Oncogene advance online publication 30 November 2015; doi: 10.1038/onc.2015.446

Gaohang Wang, Yi Yu, Chuang Sun, Ting Liu, Tingbo Liang, Lixing Zhan,  Xia Lin and Xin-Hua Feng*

Abstract

Smad and STAT proteins are critical signal transducers and transcription factors in controlling cell growth and tumorigenesis. Here we report that the STAT3 signaling pathway attenuates transforming growth factor-β (TGF-β)-induced responses through a direct Smad3–STAT3 interplay. Activated STAT3 blunts TGF-β-mediated signaling. Depletion of STAT3 promotes TGF-β-mediated transcriptional and physiological responses, including cell cycle arrest, apoptosis and epithelial-to-mesenchymal transition.
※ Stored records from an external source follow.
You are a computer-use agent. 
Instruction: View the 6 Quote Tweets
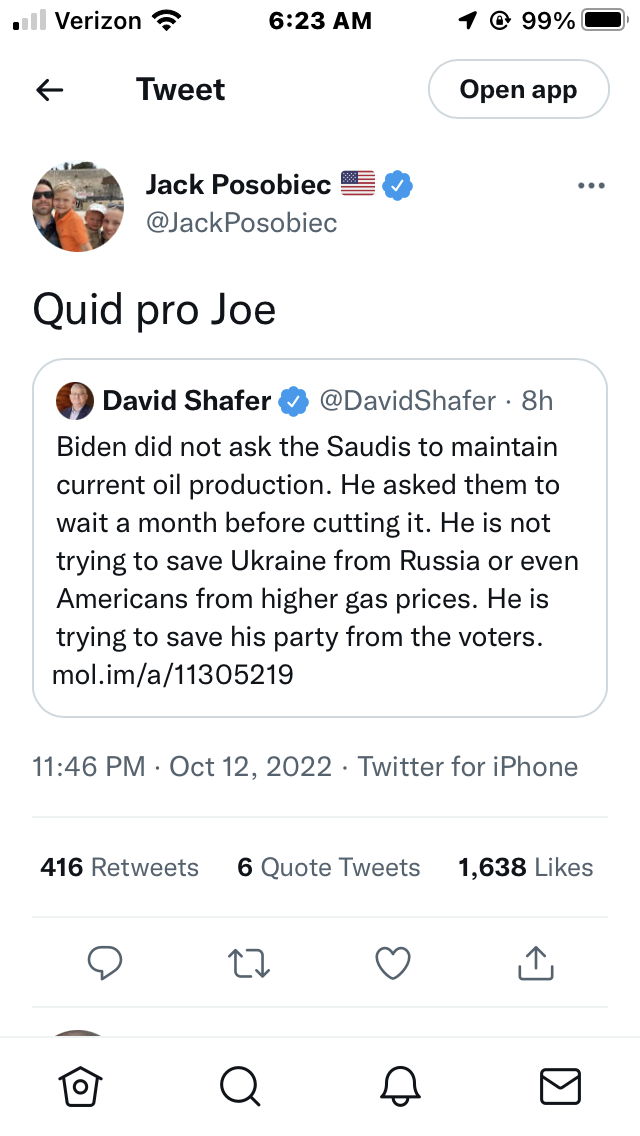329,867
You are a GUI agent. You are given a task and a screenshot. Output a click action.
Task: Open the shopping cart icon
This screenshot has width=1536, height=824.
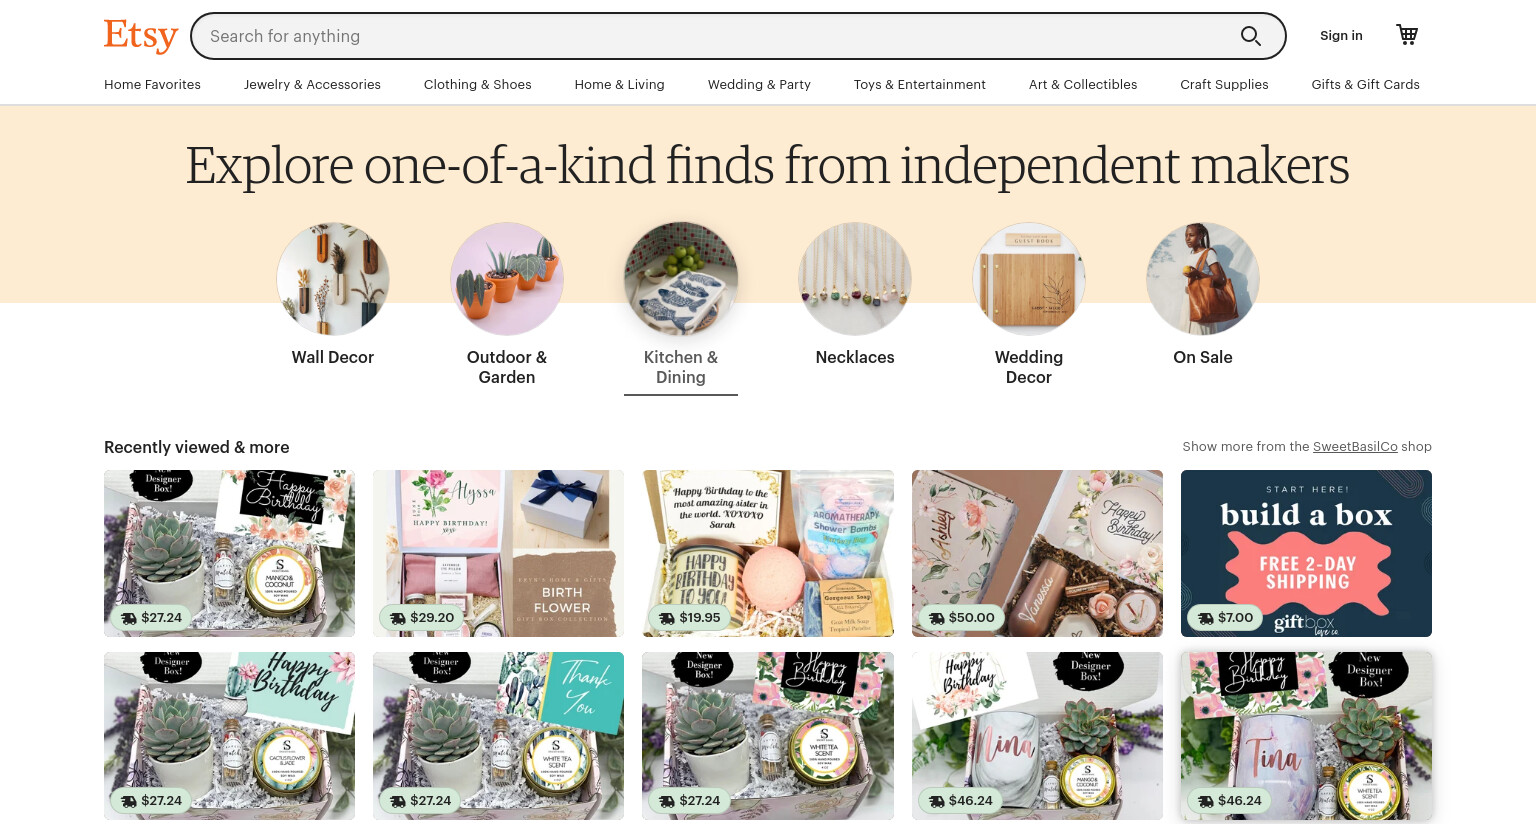(1407, 35)
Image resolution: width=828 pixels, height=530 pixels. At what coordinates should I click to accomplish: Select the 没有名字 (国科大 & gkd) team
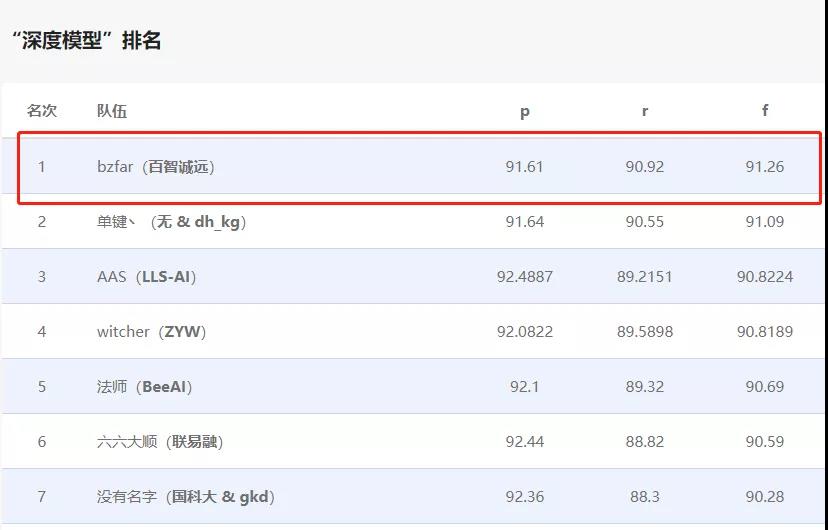tap(185, 497)
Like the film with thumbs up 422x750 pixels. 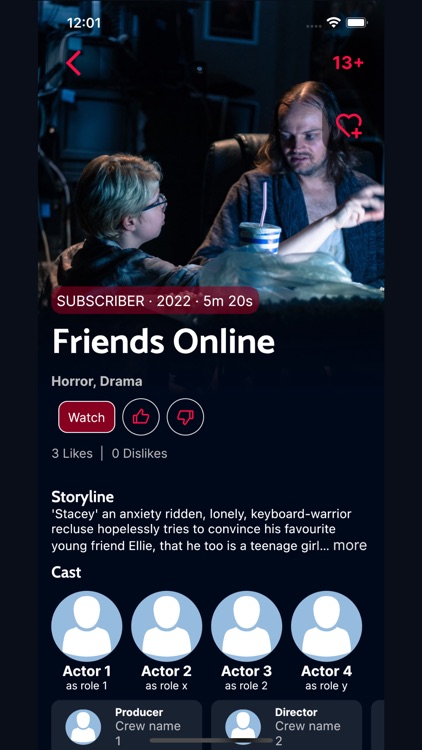click(141, 417)
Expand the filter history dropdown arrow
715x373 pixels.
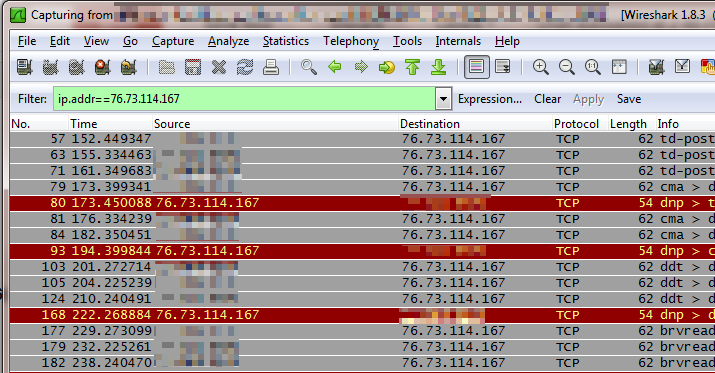(x=443, y=99)
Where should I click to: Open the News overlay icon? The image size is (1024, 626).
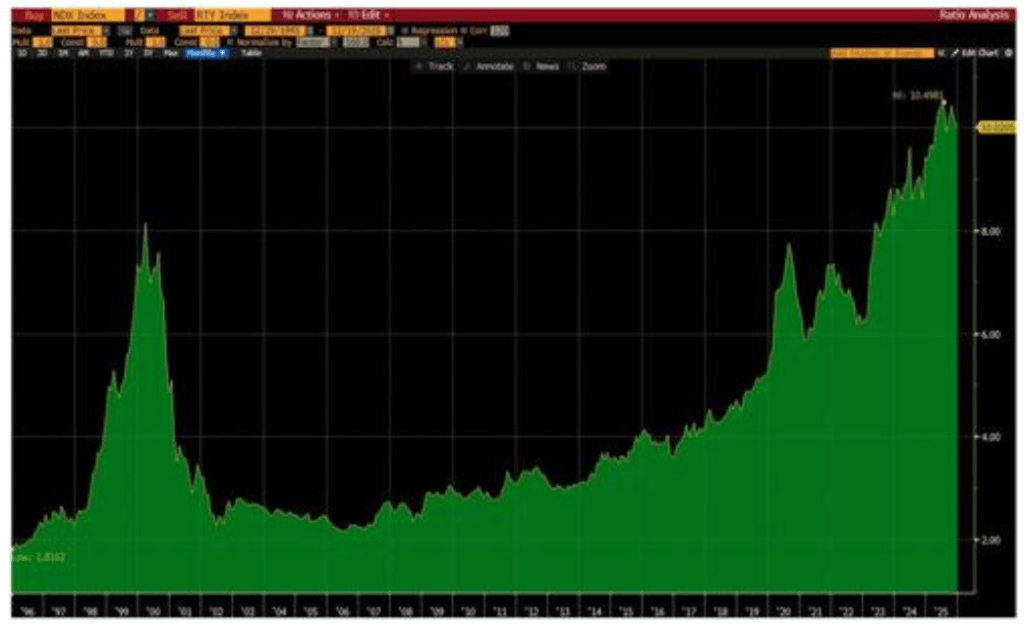tap(526, 66)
STAT3 directly interacts with Smad3 in vivo and in vitro, resulting in attenuation of the Smad3–Smad4 complex formation and suppression of DNA-binding ability of Smad3. The N-terminal region of DNA-binding domain of STAT3 is responsible for the STAT3–Smad3 interaction and also indispensable for STAT3-mediated inhibition of TGF-β signaling. Thus, our finding illustrates a direct crosstalk between the STAT3 and Smad3 signaling pathways that may contribute to tumor development and inflammation.